Impact of SHA1-Hulud: The Second Coming on the Mintlify CLI

Date: November 24, 2025

Duration: 6 hours (8:31 AM - 2:26 PM PST)

Status: Resolved

---

What Happened

On November 24, 2025, Mintlify's CLI was briefly exposed to a supply chain attack known as SHA1-Hulud: The Second Coming, which affected over 25,000 repositories across the npm ecosystem. Two dependency packages used by the Mintlify CLI—@asyncapi/parser and @asyncapi/specs—were compromised and published malicious versions to npm.

---

Impact

Who was affected:

• Users who performed fresh installations or updates of the Mint CLI during a brief window on November 24th may have installed compromised dependency versions

Who was NOT affected:

• Users who had previously installed the CLI and did not update or reinstall in the vulnerable window.
• Users who installed the CLI after we published the fixed version
• All hosted Mintlify services

Potential risk:

• The malicious packages contained preinstall scripts which attempted to access and exfiltrate credentials stored on the same machine, or delete files.

---

Mintlify’s Response

See here for our status report(s).

Immediate Response (8:31 AM - 9:28 AM):

• Identified the compromised dependency versions
• Published new CLI version (4.2.210) with pinned, safe dependency versions
• Verified Mintlify hosted services were unaffected

Remediation (9:28 AM - 2:26 PM):

• Deprecated all potentially affected CLI versions
• Updated the CLI version map to automatically prompt users to upgrade to a safe version
• Verified all other dependencies were safe

---

What You Should Do

If you installed or updated the Mint CLI on November 24, 2025:

1. Clear npm and pnpm caches

   1. npm cache clean --force and pnpm cache delete and rm -rf node_modules

2. Update immediately to version 4.2.210 or later:

   npm install -g @mintlify/cli@latest

3. Check for suspicious activity:

   1. Review your GitHub repositories for unexpected changes or new repositories
   2. Check for unauthorized access to cloud services

4. Look for evidence of compromise on affected devices

   1. setup_bun.js , bun_environment.js, cloud.json, content.json, environment.json, truffleSecrets.json

5. Rotate any credentials that may have been accessible on any affected devices

If you did NOT install the CLI on November 24:

• No action required, but we recommend updating to the latest version when convenient

---

Root Cause

The vulnerability occurred because the Mintlify CLI used flexible version specifications (e.g., ^3.4.0) for the @asyncapi packages. When malicious versions 3.4.1 and 3.4.2 were published to npm during the attack, fresh CLI installations automatically pulled these compromised versions.

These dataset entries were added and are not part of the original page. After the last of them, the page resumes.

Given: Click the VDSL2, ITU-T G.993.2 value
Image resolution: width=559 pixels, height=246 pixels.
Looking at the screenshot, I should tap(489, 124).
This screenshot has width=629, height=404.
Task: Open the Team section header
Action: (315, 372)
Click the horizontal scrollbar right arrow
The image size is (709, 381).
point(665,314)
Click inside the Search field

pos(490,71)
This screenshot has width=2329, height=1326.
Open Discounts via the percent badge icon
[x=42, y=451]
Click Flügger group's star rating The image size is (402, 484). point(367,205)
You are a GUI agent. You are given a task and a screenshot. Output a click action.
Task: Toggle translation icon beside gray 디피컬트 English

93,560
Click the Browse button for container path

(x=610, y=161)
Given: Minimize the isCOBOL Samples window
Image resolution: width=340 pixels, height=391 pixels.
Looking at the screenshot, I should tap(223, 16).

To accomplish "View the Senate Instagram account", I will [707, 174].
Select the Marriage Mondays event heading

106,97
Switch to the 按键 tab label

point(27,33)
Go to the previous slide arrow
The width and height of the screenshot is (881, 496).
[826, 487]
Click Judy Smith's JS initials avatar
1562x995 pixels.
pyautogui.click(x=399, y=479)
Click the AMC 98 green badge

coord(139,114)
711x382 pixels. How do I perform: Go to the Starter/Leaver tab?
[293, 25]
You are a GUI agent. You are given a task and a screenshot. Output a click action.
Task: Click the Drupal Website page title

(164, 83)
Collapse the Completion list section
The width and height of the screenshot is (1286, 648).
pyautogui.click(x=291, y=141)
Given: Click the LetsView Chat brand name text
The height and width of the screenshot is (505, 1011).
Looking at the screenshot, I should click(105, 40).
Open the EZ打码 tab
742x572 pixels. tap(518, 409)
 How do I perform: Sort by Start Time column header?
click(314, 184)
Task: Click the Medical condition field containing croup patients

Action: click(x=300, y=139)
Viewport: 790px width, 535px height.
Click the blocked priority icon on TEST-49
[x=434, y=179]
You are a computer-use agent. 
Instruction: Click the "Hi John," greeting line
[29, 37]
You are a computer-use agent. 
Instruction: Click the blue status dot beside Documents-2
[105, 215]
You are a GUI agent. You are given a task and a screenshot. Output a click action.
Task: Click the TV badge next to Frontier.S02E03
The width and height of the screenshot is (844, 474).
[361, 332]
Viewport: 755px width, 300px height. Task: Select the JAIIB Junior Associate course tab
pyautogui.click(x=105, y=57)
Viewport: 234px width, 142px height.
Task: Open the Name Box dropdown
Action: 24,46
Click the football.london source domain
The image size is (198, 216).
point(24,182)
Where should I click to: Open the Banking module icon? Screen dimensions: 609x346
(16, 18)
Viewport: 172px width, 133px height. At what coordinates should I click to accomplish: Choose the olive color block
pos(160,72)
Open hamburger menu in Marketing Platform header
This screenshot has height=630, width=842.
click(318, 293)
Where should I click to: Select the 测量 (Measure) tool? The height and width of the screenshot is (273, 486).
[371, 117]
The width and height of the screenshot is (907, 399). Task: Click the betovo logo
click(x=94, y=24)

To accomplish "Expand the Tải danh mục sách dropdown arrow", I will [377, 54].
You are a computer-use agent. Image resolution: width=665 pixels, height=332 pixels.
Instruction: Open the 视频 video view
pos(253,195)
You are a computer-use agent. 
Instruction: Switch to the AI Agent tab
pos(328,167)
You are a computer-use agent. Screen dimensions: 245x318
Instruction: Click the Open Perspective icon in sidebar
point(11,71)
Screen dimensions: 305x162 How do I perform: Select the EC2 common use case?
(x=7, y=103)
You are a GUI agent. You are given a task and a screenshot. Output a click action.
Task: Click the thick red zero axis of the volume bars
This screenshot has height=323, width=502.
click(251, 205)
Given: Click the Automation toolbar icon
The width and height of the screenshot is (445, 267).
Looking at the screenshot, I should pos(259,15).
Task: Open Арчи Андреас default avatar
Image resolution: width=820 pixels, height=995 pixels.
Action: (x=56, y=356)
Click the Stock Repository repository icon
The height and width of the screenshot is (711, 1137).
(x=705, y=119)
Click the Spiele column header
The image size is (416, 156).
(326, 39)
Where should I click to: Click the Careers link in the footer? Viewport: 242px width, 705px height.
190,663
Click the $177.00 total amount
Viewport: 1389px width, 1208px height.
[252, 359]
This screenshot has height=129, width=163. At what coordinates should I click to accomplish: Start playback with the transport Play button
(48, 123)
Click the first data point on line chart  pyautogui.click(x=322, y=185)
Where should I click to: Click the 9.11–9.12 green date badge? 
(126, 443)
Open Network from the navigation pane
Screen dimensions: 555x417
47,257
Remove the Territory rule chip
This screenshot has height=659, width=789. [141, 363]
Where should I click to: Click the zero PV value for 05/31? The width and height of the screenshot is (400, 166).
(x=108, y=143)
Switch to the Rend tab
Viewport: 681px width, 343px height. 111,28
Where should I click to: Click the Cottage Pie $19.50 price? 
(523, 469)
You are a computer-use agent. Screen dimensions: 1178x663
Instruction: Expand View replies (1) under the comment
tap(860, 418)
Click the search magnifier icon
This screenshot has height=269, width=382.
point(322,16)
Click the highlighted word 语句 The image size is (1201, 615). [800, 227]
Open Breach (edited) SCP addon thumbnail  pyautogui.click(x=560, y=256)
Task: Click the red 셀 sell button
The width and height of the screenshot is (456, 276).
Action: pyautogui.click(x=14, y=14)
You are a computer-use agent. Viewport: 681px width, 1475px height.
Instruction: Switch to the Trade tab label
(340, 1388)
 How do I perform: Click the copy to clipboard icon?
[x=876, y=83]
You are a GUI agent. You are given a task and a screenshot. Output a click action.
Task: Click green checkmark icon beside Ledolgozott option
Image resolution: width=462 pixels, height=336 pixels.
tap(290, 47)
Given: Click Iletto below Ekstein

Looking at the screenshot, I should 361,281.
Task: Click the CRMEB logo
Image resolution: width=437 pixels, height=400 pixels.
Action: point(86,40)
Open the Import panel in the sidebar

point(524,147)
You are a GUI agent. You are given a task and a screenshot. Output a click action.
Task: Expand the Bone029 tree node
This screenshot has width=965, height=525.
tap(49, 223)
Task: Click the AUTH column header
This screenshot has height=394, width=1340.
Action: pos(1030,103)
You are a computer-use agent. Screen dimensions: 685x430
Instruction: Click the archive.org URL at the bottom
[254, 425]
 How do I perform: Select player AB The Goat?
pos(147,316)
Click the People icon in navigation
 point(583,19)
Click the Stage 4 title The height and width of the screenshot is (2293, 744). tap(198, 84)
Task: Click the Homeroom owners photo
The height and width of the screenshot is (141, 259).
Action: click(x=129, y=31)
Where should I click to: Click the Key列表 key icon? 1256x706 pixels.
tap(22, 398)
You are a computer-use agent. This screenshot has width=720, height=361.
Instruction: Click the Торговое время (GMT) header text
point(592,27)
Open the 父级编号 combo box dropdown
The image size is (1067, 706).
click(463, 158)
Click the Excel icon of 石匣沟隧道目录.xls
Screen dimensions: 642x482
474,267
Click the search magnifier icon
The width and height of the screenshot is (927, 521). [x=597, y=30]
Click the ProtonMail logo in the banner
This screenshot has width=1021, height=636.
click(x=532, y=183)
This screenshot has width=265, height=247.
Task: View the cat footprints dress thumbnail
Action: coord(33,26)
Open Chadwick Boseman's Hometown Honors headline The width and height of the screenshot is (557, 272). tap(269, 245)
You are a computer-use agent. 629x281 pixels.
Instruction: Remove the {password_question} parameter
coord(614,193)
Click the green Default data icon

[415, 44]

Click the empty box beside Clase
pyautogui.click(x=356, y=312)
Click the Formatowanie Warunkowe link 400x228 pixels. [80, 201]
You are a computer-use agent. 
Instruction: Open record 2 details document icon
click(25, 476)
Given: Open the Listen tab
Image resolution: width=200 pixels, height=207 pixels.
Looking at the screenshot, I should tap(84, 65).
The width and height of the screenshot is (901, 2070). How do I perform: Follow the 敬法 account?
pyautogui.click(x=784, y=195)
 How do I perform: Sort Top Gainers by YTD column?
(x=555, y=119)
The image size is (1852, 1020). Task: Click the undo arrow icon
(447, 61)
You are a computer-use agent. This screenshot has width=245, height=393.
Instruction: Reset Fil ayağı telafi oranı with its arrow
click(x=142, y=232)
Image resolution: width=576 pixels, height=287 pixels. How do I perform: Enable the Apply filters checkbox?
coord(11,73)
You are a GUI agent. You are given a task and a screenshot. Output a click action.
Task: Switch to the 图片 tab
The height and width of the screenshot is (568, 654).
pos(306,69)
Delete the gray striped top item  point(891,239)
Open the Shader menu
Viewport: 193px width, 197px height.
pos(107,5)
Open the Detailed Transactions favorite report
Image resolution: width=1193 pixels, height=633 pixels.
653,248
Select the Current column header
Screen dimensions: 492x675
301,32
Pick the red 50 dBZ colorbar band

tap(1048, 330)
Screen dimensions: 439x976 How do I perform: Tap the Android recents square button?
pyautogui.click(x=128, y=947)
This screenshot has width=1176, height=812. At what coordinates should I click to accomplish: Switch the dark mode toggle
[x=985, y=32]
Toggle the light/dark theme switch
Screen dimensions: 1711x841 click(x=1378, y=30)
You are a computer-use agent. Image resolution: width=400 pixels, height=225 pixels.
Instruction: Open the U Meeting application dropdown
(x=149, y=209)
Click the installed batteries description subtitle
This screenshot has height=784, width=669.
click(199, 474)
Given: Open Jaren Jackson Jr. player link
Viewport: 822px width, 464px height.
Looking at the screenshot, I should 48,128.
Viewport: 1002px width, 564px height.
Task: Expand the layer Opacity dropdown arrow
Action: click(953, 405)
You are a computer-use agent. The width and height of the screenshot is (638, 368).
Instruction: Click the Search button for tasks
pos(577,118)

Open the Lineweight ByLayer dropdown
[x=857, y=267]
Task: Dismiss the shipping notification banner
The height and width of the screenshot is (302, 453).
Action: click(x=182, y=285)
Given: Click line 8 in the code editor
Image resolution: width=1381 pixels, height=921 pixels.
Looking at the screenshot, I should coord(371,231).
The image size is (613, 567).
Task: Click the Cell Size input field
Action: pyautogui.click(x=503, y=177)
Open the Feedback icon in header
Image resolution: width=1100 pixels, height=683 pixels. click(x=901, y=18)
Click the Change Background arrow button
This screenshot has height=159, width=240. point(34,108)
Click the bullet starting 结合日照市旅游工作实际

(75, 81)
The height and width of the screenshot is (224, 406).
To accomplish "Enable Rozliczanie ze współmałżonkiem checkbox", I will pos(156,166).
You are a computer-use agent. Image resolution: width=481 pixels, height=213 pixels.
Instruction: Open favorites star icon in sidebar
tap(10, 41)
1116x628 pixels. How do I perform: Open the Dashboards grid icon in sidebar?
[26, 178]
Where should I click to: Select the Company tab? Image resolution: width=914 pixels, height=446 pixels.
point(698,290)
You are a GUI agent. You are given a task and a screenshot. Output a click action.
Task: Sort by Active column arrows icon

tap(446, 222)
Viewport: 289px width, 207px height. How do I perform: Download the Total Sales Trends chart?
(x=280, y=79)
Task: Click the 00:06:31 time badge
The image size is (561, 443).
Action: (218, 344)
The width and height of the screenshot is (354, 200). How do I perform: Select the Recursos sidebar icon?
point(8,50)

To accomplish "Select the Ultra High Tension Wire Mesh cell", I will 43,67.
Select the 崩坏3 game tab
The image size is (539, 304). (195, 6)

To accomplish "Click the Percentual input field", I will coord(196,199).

Mintlify hosted services were protected because they use lockfiles that pin exact versions, preventing automatic updates to compromised packages.

---

Prevention Measures

We've implemented the following changes to prevent similar incidents:

1. Stricter dependency pinning across all packages
2. More aggressive alerting for our existing supply chain CI/CD vulnerability scanning
3. Faster response protocols for supply chain security incidents
4. Clearer communication procedures in the case of similar incidents

---

Timeline Summary

• 8:31 AM - Vulnerability detected and incident declared
• 8:54 AM - Backend confirmed safe
• 9:28 AM - Safe CLI version published (4.2.210)
• 9:36 AM - Version map updated to force upgrades
• 2:26 PM - All vulnerable versions deprecated, incident resolved

---

Questions?

If you have concerns about whether you were affected or need assistance, please contact our support team at support@mintlify.com. We take security seriously and are committed to keeping your development environment safe.

We apologize for any inconvenience and appreciate your understanding as we worked quickly to address this industry-wide security incident.